-- Opening Marker --
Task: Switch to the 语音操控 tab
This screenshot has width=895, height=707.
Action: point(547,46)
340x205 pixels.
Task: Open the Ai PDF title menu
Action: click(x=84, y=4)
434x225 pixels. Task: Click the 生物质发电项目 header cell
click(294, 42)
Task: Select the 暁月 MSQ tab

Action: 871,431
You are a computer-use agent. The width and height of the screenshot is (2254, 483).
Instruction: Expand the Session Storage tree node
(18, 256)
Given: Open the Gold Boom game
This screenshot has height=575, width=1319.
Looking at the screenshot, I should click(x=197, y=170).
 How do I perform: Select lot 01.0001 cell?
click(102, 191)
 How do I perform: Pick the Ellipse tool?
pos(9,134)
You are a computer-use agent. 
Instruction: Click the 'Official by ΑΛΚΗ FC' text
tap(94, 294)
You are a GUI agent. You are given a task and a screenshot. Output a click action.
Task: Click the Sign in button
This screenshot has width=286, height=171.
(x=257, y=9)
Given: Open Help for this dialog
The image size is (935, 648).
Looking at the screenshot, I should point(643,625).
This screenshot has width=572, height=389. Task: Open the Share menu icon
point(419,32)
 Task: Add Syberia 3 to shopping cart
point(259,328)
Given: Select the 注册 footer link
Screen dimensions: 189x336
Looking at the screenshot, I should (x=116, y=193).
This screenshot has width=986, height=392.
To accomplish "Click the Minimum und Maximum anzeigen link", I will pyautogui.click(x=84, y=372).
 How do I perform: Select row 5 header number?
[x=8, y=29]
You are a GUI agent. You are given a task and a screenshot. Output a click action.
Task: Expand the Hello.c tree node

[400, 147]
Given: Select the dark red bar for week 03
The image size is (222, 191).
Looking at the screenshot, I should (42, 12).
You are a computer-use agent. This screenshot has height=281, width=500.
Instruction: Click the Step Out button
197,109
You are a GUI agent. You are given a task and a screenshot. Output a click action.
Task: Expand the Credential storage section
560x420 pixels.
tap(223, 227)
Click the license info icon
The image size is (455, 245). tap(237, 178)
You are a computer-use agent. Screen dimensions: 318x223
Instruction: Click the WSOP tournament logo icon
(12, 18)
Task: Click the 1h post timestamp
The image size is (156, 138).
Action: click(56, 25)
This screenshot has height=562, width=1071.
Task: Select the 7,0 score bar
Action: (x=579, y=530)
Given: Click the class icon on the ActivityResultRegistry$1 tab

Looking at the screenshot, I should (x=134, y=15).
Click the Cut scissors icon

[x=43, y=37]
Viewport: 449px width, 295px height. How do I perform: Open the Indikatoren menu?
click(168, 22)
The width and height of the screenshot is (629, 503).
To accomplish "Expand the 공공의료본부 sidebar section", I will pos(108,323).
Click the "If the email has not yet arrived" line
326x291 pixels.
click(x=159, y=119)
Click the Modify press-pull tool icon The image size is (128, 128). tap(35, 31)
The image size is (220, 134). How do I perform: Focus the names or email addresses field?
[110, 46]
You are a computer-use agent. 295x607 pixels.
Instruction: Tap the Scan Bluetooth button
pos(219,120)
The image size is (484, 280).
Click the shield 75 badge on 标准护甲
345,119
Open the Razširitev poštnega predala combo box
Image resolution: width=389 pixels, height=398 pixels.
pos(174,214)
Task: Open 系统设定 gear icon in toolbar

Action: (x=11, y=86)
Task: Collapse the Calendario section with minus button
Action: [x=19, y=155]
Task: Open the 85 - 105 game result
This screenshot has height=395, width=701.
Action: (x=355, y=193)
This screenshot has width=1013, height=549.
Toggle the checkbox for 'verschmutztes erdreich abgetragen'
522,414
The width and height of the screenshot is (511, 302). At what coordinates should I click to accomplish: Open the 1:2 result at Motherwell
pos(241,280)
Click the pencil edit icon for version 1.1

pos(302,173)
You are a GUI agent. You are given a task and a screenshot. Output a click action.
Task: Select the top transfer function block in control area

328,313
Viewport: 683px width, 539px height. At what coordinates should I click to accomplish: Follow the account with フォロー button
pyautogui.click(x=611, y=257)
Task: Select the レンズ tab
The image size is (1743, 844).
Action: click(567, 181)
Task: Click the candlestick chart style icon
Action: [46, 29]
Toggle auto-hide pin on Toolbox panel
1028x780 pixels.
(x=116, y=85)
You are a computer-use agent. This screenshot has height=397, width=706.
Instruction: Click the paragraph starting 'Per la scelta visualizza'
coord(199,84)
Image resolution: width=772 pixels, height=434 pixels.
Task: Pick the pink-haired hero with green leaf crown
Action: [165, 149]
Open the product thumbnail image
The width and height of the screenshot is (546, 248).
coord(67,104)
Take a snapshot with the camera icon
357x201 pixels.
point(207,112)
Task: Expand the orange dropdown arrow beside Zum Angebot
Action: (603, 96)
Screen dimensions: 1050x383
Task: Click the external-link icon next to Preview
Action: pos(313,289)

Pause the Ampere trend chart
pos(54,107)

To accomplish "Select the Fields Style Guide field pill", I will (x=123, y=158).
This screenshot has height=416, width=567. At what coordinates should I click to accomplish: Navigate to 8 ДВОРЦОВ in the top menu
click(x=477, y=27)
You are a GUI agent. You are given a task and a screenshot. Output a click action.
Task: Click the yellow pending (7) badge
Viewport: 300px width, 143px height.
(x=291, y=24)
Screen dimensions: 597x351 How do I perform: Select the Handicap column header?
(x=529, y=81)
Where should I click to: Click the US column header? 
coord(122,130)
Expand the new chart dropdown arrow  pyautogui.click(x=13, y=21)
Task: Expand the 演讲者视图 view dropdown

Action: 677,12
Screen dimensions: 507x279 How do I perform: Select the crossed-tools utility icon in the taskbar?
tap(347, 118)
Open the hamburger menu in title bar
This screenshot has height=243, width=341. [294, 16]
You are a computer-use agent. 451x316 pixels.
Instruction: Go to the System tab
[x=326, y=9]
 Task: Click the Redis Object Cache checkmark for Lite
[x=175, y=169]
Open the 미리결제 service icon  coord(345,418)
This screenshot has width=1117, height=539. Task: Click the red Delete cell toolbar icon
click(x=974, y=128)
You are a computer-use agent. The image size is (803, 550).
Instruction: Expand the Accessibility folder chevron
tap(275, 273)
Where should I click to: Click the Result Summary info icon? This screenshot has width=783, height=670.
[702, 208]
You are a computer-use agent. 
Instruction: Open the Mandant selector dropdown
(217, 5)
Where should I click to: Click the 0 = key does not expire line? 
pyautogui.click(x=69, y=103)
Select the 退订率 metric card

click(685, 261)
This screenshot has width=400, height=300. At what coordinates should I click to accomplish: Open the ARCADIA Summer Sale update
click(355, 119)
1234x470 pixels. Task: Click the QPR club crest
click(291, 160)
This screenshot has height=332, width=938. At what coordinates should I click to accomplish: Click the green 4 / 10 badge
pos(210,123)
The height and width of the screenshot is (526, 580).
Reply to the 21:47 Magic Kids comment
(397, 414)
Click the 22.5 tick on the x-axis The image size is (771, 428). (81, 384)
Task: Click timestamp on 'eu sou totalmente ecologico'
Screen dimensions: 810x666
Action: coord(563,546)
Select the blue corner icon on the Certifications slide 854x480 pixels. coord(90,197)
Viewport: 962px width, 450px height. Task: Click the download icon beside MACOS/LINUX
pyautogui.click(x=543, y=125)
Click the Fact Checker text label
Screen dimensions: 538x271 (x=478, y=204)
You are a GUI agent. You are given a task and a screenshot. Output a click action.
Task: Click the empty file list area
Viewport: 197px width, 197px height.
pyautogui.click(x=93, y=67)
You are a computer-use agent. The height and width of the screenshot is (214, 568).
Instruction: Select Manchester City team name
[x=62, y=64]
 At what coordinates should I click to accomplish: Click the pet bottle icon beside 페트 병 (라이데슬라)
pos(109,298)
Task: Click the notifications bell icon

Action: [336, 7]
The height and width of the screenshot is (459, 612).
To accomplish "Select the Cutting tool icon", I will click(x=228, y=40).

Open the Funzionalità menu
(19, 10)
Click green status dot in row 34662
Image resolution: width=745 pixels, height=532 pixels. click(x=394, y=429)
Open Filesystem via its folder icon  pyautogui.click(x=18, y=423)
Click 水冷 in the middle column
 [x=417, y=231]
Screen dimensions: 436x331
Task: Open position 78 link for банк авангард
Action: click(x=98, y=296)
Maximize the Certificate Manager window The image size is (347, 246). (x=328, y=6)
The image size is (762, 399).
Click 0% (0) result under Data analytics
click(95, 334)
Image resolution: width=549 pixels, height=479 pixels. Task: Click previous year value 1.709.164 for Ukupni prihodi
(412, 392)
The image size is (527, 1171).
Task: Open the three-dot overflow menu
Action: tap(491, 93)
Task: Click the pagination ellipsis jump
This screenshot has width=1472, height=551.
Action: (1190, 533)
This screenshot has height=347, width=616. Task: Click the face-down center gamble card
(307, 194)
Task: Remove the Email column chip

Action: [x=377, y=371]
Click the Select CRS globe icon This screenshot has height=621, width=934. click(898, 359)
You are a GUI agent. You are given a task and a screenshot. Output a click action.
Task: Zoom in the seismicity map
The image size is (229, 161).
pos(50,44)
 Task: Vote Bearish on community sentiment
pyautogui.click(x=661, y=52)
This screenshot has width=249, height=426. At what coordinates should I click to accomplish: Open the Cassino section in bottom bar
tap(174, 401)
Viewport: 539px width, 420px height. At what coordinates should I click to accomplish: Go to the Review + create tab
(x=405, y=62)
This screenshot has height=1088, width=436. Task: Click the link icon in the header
-- Closing Marker --
TASK ITEM:
Transcribe exactly the line containing "This screenshot has width=1472, height=551." and all remaining lines of the material, ending with the last one.

SOLUTION TO THE PROBLEM:
This screenshot has width=1472, height=551.
Action: (1190, 533)
This screenshot has height=347, width=616. Task: Click the face-down center gamble card
(307, 194)
Task: Remove the Email column chip

Action: [x=377, y=371]
Click the Select CRS globe icon This screenshot has height=621, width=934. click(898, 359)
You are a GUI agent. You are given a task and a screenshot. Output a click action.
Task: Zoom in the seismicity map
The image size is (229, 161).
pos(50,44)
 Task: Vote Bearish on community sentiment
pyautogui.click(x=661, y=52)
This screenshot has width=249, height=426. At what coordinates should I click to accomplish: Open the Cassino section in bottom bar
tap(174, 401)
Viewport: 539px width, 420px height. At what coordinates should I click to accomplish: Go to the Review + create tab
(x=405, y=62)
This screenshot has height=1088, width=436. Task: Click the link icon in the header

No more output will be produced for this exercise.